— TASK DETAILS —
Whenever a line in this data holds the word "account", report that line in full.

— THE DATA —

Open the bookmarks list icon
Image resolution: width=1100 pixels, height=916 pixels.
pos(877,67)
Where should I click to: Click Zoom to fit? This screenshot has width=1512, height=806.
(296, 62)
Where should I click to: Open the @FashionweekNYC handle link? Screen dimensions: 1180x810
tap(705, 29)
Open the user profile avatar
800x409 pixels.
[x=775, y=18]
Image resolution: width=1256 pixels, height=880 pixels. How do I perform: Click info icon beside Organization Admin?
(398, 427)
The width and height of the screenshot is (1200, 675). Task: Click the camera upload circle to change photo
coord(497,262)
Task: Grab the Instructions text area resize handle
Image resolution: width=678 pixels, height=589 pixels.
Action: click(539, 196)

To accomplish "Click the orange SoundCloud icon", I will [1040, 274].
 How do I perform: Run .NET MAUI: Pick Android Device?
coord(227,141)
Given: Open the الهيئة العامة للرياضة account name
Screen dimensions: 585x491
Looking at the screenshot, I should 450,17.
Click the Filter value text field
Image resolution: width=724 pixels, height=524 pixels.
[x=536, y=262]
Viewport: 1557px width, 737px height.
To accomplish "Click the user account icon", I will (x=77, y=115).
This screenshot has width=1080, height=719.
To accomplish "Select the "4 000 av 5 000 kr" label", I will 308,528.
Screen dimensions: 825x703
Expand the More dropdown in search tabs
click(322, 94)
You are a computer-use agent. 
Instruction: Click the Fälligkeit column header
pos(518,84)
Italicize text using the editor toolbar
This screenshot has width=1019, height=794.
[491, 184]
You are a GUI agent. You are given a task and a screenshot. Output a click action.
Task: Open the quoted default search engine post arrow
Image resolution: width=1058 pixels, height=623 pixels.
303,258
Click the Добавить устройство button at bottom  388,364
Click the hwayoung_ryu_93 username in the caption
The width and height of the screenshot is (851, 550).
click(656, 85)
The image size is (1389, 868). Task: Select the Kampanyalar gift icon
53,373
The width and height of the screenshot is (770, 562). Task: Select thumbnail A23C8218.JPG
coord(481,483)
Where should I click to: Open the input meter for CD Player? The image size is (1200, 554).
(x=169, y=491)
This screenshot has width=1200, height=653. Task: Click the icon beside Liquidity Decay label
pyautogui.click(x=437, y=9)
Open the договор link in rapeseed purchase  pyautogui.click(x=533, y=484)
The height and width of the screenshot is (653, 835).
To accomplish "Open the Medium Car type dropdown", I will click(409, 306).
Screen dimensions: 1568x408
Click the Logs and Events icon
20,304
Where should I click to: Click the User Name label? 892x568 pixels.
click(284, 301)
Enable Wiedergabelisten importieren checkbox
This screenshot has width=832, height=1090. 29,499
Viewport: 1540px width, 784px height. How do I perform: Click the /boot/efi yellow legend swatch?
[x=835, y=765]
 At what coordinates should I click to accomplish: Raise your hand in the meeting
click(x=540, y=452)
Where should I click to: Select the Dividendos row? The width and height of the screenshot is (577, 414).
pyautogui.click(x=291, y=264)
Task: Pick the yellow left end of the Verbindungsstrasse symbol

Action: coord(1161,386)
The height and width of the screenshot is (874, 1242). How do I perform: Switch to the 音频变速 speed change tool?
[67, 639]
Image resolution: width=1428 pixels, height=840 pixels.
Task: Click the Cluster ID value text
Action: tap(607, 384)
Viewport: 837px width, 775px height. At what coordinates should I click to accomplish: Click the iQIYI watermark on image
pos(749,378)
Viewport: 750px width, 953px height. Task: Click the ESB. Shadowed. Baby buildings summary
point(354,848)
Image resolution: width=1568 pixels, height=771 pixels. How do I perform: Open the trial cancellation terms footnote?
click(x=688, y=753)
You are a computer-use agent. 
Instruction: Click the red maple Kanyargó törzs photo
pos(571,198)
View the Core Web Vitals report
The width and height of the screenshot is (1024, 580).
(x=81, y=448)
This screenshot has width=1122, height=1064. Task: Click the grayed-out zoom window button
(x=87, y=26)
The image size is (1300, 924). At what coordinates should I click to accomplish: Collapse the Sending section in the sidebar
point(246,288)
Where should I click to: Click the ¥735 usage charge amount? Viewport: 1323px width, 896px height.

— OUTPUT BELOW —
Given: Open the الهيئة العامة للرياضة account name
To accomplish "Click the user account icon", I will (x=77, y=115).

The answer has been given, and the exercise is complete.